(Given entries Opens)

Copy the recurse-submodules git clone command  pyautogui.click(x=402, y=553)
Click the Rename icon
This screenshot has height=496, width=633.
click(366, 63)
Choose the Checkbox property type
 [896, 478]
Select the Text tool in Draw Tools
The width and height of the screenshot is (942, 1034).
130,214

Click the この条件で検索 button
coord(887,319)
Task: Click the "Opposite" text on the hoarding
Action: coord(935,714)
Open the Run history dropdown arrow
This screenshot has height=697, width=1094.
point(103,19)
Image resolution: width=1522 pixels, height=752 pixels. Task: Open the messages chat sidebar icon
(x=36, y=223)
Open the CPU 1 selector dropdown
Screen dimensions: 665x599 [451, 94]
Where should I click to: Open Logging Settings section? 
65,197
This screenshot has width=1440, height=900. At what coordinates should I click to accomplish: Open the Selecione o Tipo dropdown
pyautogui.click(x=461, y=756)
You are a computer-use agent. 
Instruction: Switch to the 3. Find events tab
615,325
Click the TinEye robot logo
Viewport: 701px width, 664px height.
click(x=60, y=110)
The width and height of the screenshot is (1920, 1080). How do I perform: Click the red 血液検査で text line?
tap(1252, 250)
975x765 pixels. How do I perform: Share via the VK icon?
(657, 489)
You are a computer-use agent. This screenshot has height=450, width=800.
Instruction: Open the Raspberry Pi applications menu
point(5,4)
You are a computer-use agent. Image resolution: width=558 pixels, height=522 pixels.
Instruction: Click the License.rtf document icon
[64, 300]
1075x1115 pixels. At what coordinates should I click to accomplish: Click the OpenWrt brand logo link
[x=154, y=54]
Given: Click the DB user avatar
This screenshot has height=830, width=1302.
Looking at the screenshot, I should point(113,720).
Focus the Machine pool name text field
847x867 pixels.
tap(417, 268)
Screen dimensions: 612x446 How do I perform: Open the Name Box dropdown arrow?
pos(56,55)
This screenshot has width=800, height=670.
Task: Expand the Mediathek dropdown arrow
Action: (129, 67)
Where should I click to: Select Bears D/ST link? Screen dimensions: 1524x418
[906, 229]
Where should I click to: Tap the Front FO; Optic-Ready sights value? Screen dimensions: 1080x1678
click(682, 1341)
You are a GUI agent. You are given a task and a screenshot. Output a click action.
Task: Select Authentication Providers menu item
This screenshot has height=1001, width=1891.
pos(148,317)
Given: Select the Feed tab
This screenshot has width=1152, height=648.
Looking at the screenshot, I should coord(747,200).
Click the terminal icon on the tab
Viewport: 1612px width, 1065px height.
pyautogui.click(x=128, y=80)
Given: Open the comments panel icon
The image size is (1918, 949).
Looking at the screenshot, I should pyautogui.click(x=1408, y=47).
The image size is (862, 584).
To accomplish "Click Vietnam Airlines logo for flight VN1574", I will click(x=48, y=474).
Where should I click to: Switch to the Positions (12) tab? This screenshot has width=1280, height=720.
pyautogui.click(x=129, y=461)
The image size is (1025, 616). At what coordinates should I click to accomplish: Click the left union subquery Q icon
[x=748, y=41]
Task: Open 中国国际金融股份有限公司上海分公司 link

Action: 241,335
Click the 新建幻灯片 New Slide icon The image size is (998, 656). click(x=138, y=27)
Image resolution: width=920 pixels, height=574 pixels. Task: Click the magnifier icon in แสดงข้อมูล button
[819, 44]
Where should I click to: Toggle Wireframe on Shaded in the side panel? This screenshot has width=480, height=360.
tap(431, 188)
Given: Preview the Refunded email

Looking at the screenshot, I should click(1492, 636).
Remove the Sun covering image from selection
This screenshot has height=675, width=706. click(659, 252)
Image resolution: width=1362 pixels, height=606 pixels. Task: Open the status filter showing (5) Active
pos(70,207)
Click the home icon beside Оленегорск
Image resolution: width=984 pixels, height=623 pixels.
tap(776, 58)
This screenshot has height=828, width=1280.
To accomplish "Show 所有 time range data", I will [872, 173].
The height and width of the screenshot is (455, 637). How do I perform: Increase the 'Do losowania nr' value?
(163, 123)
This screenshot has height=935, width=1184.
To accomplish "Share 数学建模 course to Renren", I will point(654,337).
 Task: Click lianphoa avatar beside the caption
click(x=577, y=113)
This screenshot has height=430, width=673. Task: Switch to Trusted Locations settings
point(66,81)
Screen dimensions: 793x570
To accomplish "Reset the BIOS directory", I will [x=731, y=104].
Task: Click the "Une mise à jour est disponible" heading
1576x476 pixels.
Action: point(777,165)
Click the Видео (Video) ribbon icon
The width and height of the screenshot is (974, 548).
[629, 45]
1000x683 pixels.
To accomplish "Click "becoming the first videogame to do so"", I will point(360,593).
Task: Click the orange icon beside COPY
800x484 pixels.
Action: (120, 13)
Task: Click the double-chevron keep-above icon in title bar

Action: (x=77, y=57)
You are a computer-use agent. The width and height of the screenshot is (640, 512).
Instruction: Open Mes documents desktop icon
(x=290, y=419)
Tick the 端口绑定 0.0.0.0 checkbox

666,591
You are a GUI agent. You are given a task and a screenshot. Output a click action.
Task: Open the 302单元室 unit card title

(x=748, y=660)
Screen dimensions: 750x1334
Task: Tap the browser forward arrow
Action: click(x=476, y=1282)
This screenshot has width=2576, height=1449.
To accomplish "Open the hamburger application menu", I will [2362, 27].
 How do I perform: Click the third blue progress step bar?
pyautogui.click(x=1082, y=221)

(Given entries Closes)

Transcribe the data above verbatim.

• _Answer space_
Copy the recurse-submodules git clone command  pyautogui.click(x=402, y=553)
Click the Rename icon
This screenshot has height=496, width=633.
click(366, 63)
Choose the Checkbox property type
 [896, 478]
Select the Text tool in Draw Tools
The width and height of the screenshot is (942, 1034).
130,214

Click the この条件で検索 button
coord(887,319)
Task: Click the "Opposite" text on the hoarding
Action: coord(935,714)
Open the Run history dropdown arrow
This screenshot has height=697, width=1094.
point(103,19)
Image resolution: width=1522 pixels, height=752 pixels. Task: Open the messages chat sidebar icon
(x=36, y=223)
Open the CPU 1 selector dropdown
Screen dimensions: 665x599 [451, 94]
Where should I click to: Open Logging Settings section? 
65,197
This screenshot has width=1440, height=900. At what coordinates should I click to accomplish: Open the Selecione o Tipo dropdown
pyautogui.click(x=461, y=756)
You are a computer-use agent. 
Instruction: Switch to the 3. Find events tab
615,325
Click the TinEye robot logo
Viewport: 701px width, 664px height.
click(x=60, y=110)
The width and height of the screenshot is (1920, 1080). How do I perform: Click the red 血液検査で text line?
tap(1252, 250)
975x765 pixels. How do I perform: Share via the VK icon?
(657, 489)
You are a computer-use agent. This screenshot has height=450, width=800.
Instruction: Open the Raspberry Pi applications menu
point(5,4)
You are a computer-use agent. Image resolution: width=558 pixels, height=522 pixels.
Instruction: Click the License.rtf document icon
[64, 300]
1075x1115 pixels. At what coordinates should I click to accomplish: Click the OpenWrt brand logo link
[x=154, y=54]
Given: Click the DB user avatar
This screenshot has height=830, width=1302.
Looking at the screenshot, I should point(113,720).
Focus the Machine pool name text field
847x867 pixels.
tap(417, 268)
Screen dimensions: 612x446 How do I perform: Open the Name Box dropdown arrow?
pos(56,55)
This screenshot has width=800, height=670.
Task: Expand the Mediathek dropdown arrow
Action: (129, 67)
Where should I click to: Select Bears D/ST link? Screen dimensions: 1524x418
[906, 229]
Where should I click to: Tap the Front FO; Optic-Ready sights value? Screen dimensions: 1080x1678
click(682, 1341)
You are a GUI agent. You are given a task and a screenshot. Output a click action.
Task: Select Authentication Providers menu item
This screenshot has height=1001, width=1891.
pos(148,317)
Given: Select the Feed tab
This screenshot has width=1152, height=648.
Looking at the screenshot, I should coord(747,200).
Click the terminal icon on the tab
Viewport: 1612px width, 1065px height.
pyautogui.click(x=128, y=80)
Given: Open the comments panel icon
The image size is (1918, 949).
Looking at the screenshot, I should pyautogui.click(x=1408, y=47).
The image size is (862, 584).
To accomplish "Click Vietnam Airlines logo for flight VN1574", I will click(x=48, y=474).
Where should I click to: Switch to the Positions (12) tab? This screenshot has width=1280, height=720.
pyautogui.click(x=129, y=461)
The image size is (1025, 616). At what coordinates should I click to accomplish: Click the left union subquery Q icon
[x=748, y=41]
Task: Open 中国国际金融股份有限公司上海分公司 link

Action: 241,335
Click the 新建幻灯片 New Slide icon The image size is (998, 656). click(x=138, y=27)
Image resolution: width=920 pixels, height=574 pixels. Task: Click the magnifier icon in แสดงข้อมูล button
[819, 44]
Where should I click to: Toggle Wireframe on Shaded in the side panel? This screenshot has width=480, height=360.
tap(431, 188)
Given: Preview the Refunded email

Looking at the screenshot, I should click(1492, 636).
Remove the Sun covering image from selection
This screenshot has height=675, width=706. click(659, 252)
Image resolution: width=1362 pixels, height=606 pixels. Task: Open the status filter showing (5) Active
pos(70,207)
Click the home icon beside Оленегорск
Image resolution: width=984 pixels, height=623 pixels.
tap(776, 58)
This screenshot has height=828, width=1280.
To accomplish "Show 所有 time range data", I will [872, 173].
The height and width of the screenshot is (455, 637). How do I perform: Increase the 'Do losowania nr' value?
(163, 123)
This screenshot has height=935, width=1184.
To accomplish "Share 数学建模 course to Renren", I will point(654,337).
 Task: Click lianphoa avatar beside the caption
click(x=577, y=113)
This screenshot has height=430, width=673. Task: Switch to Trusted Locations settings
point(66,81)
Screen dimensions: 793x570
To accomplish "Reset the BIOS directory", I will [x=731, y=104].
Task: Click the "Une mise à jour est disponible" heading
1576x476 pixels.
Action: point(777,165)
Click the Видео (Video) ribbon icon
The width and height of the screenshot is (974, 548).
[629, 45]
1000x683 pixels.
To accomplish "Click "becoming the first videogame to do so"", I will point(360,593).
Task: Click the orange icon beside COPY
800x484 pixels.
Action: (120, 13)
Task: Click the double-chevron keep-above icon in title bar

Action: (x=77, y=57)
You are a computer-use agent. The width and height of the screenshot is (640, 512).
Instruction: Open Mes documents desktop icon
(x=290, y=419)
Tick the 端口绑定 0.0.0.0 checkbox

666,591
You are a GUI agent. You are given a task and a screenshot. Output a click action.
Task: Open the 302单元室 unit card title

(x=748, y=660)
Screen dimensions: 750x1334
Task: Tap the browser forward arrow
Action: click(x=476, y=1282)
This screenshot has width=2576, height=1449.
To accomplish "Open the hamburger application menu", I will [2362, 27].
 How do I perform: Click the third blue progress step bar?
pyautogui.click(x=1082, y=221)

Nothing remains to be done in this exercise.